Beziehen könnten Hans-Peter W. und Karsten D., der sich momentan freiwillig in einer sozialtherapeutischen Anstalt aufhält, ihre neue Bleibe sofort. "Da beide Männer arbeitslos sind, wird ihnen angeboten, morgens in der Justizvollzugsanstalt Glasmoor zu arbeiten", sagt Scheele. So könne ein Stück Normalität hergestellt werden. Geplant sei, dass Mitarbeiter des sozialen Dienstleistungsunternehmens "fördern und wohnen" Hans-Peter W. und Karsten D. zur JVA hinfahren und wieder abholen. Nachmittags werden Sozialpädagogen von "fördern und wohnen" vor Ort sein und bei Fragen des täglichen Lebens - wie die Eröffnung eines Kontos - helfen. Allein der Einsatz der Sozialpädagogen kostet pro Jahr rund 110 000 Euro. "Der Sicherheitsdienst wird immer vor Ort sein", betont Michael Neumann. Unklar ist jedoch noch, wo die ehemaligen Sicherungsverwahrten Ende 2012 leben werden, denn die Unterkunft in Jenfeld ist auf ein Jahr befristet. Nebenan wird zurzeit ein Pflegezentrum gebaut. In den Neubau zieht Ende 2012 auch eine Kita ein. Bis dahin muss die Stadt einen neuen Wohnort für die Männer gefunden haben. "Wir suchen parallel nach einer Alternative", sagt die Justizsenatorin.

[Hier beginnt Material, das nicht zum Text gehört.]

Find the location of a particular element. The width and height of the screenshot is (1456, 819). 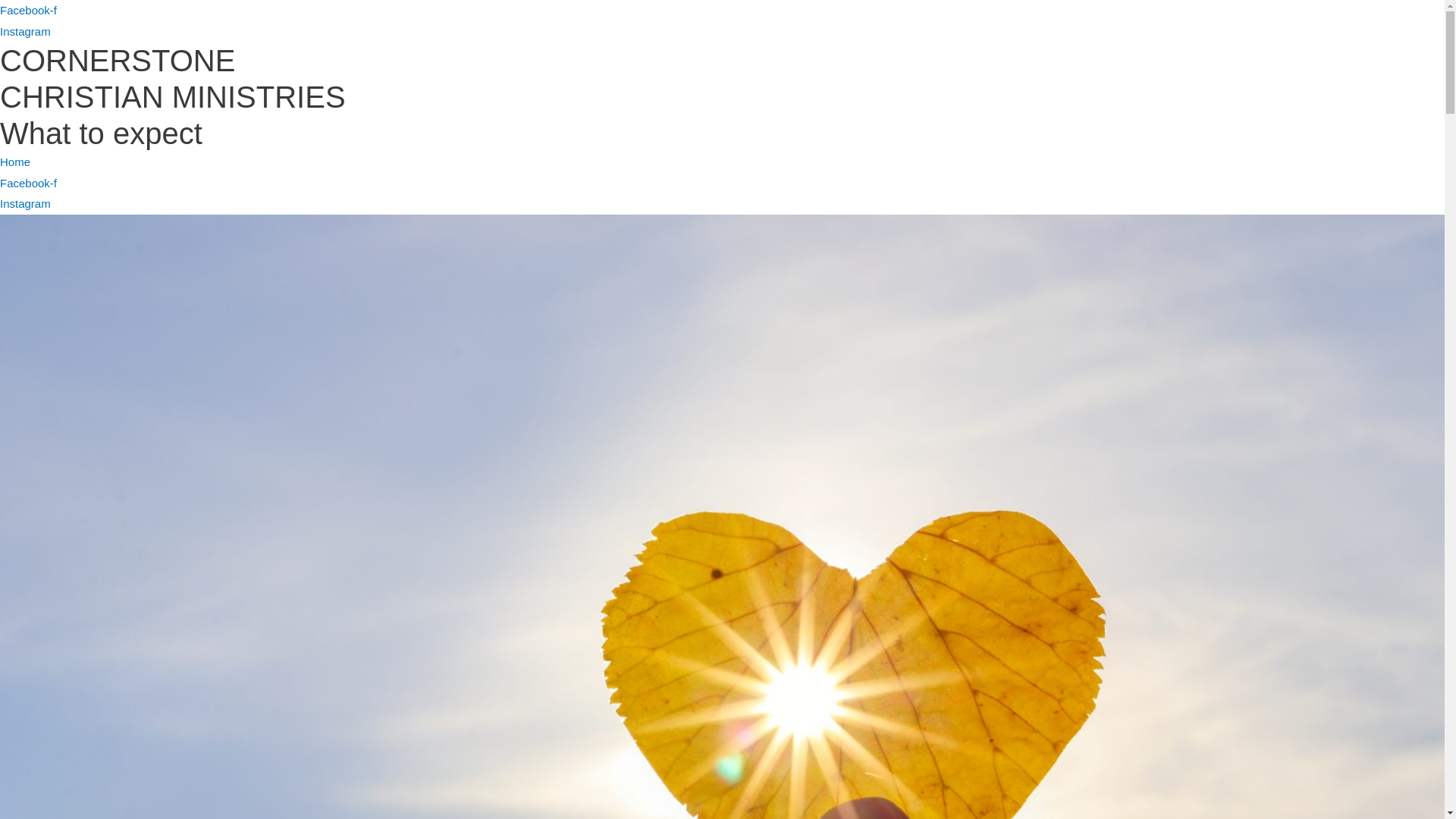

31 Jahre ist es her, dass Hans-Peter W. innerhalb einer Dreiviertelstunde eine 42-Jährige sexuell misshandelt und eine 30-Jährige vor den Augen ihres eineinhalbjährigen Sohnes vergewaltigt hat. Das Gericht befand damals, dass der Binnenschiffer unter einer "schweren seelischen Abartigkeit" leide. Zehnmal wurde die Sicherungsverwahrung verlängert. In Hamburg lebt der entlassene Sicherungsverwahrte zurzeit unauffällig auf dem Gelände einer Asklepios-Klinik. Doch der Mietvertrag zwischen der Stadt und der Klinik läuft im kommenden Jahr aus. Deshalb braucht Hans-Peter W. eine neue Bleibe. Zuletzt musste der Freiburger nach Anwohnerprotesten innerhalb weniger Monate mindestens dreimal umziehen, war längere Zeit sogar in einem baufälligen Haus ohne Heizung im Niendorfer Gehege untergebracht.
Karsten D. war 1993 angeklagt, mit einem Komplizen neun Jahre zuvor einen Mann zu Tode stranguliert zu haben - nach einem gemeinsamen Saufgelage in St. Georg. Weil das Opfer keinen Alkohol-Nachschub besorgen wollte, hatte der damals 43 Jahre alte Seemann mit seinem Bekannten den Mann verprügelt und dann erdrosselt.